(Stored records)
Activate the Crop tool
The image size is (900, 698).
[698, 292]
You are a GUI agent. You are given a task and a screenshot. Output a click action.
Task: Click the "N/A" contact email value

== Problem to solve ==
Return all the lines above exactly as given.

== Answer for this exercise ==
Activate the Crop tool
The image size is (900, 698).
[698, 292]
You are a GUI agent. You are given a task and a screenshot. Output a click action.
Task: Click the "N/A" contact email value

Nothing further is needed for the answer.